The required answer is an exact copy of every entry underneath.

- _Items listed in a dataset_
···

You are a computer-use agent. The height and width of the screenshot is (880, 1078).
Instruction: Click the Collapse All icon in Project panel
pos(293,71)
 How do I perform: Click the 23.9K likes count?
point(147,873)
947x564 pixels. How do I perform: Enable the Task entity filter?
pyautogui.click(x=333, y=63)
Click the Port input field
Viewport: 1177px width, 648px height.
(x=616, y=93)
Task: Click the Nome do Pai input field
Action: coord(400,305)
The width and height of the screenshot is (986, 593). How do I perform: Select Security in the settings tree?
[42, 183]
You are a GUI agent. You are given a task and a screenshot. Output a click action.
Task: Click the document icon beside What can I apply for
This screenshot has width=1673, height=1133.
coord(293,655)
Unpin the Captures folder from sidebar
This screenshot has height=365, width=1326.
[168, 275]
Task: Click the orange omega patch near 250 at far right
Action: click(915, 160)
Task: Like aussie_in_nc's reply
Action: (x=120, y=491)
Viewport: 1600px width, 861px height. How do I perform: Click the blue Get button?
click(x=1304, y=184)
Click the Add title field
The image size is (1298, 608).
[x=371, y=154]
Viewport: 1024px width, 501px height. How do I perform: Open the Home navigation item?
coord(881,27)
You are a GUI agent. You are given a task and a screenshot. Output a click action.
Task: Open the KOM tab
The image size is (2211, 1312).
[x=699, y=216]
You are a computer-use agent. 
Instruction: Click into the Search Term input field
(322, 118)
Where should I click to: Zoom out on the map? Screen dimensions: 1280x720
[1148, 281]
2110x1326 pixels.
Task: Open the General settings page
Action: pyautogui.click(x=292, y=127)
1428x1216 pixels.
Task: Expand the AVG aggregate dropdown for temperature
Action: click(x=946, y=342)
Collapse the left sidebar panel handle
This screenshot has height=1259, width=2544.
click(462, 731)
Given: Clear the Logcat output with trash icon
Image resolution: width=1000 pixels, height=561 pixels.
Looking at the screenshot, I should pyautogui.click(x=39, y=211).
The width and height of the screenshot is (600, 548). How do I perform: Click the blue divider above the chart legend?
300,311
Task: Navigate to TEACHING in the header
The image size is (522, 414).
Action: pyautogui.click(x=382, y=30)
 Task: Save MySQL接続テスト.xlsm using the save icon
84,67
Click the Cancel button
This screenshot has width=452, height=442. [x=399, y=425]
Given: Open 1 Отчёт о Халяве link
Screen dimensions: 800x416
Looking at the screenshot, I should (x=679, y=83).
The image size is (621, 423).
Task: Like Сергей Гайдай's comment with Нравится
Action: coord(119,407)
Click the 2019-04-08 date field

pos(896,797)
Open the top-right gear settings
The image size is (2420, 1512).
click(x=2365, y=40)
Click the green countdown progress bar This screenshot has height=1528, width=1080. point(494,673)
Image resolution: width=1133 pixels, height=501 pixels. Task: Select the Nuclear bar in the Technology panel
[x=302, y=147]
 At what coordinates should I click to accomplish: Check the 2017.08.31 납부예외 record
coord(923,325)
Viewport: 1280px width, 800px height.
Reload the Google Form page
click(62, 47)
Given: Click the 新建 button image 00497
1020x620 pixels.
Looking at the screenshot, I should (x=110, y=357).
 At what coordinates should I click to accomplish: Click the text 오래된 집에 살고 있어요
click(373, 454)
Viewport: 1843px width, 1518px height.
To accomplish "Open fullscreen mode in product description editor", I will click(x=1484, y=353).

···

- _PROBLEM SOLUTION_
You are a computer-use agent. The height and width of the screenshot is (880, 1078).
Instruction: Click the Collapse All icon in Project panel
pos(293,71)
 How do I perform: Click the 23.9K likes count?
point(147,873)
947x564 pixels. How do I perform: Enable the Task entity filter?
pyautogui.click(x=333, y=63)
Click the Port input field
Viewport: 1177px width, 648px height.
(x=616, y=93)
Task: Click the Nome do Pai input field
Action: coord(400,305)
The width and height of the screenshot is (986, 593). How do I perform: Select Security in the settings tree?
[42, 183]
You are a GUI agent. You are given a task and a screenshot. Output a click action.
Task: Click the document icon beside What can I apply for
This screenshot has width=1673, height=1133.
coord(293,655)
Unpin the Captures folder from sidebar
This screenshot has height=365, width=1326.
[168, 275]
Task: Click the orange omega patch near 250 at far right
Action: click(915, 160)
Task: Like aussie_in_nc's reply
Action: (x=120, y=491)
Viewport: 1600px width, 861px height. How do I perform: Click the blue Get button?
click(x=1304, y=184)
Click the Add title field
The image size is (1298, 608).
[x=371, y=154]
Viewport: 1024px width, 501px height. How do I perform: Open the Home navigation item?
coord(881,27)
You are a GUI agent. You are given a task and a screenshot. Output a click action.
Task: Open the KOM tab
The image size is (2211, 1312).
[x=699, y=216]
You are a computer-use agent. 
Instruction: Click into the Search Term input field
(322, 118)
Where should I click to: Zoom out on the map? Screen dimensions: 1280x720
[1148, 281]
2110x1326 pixels.
Task: Open the General settings page
Action: pyautogui.click(x=292, y=127)
1428x1216 pixels.
Task: Expand the AVG aggregate dropdown for temperature
Action: click(x=946, y=342)
Collapse the left sidebar panel handle
This screenshot has height=1259, width=2544.
click(462, 731)
Given: Clear the Logcat output with trash icon
Image resolution: width=1000 pixels, height=561 pixels.
Looking at the screenshot, I should pyautogui.click(x=39, y=211).
The width and height of the screenshot is (600, 548). How do I perform: Click the blue divider above the chart legend?
300,311
Task: Navigate to TEACHING in the header
The image size is (522, 414).
Action: pyautogui.click(x=382, y=30)
 Task: Save MySQL接続テスト.xlsm using the save icon
84,67
Click the Cancel button
This screenshot has width=452, height=442. [x=399, y=425]
Given: Open 1 Отчёт о Халяве link
Screen dimensions: 800x416
Looking at the screenshot, I should (x=679, y=83).
The image size is (621, 423).
Task: Like Сергей Гайдай's comment with Нравится
Action: coord(119,407)
Click the 2019-04-08 date field

pos(896,797)
Open the top-right gear settings
The image size is (2420, 1512).
click(x=2365, y=40)
Click the green countdown progress bar This screenshot has height=1528, width=1080. point(494,673)
Image resolution: width=1133 pixels, height=501 pixels. Task: Select the Nuclear bar in the Technology panel
[x=302, y=147]
 At what coordinates should I click to accomplish: Check the 2017.08.31 납부예외 record
coord(923,325)
Viewport: 1280px width, 800px height.
Reload the Google Form page
click(62, 47)
Given: Click the 新建 button image 00497
1020x620 pixels.
Looking at the screenshot, I should (x=110, y=357).
 At what coordinates should I click to accomplish: Click the text 오래된 집에 살고 있어요
click(373, 454)
Viewport: 1843px width, 1518px height.
To accomplish "Open fullscreen mode in product description editor", I will click(x=1484, y=353).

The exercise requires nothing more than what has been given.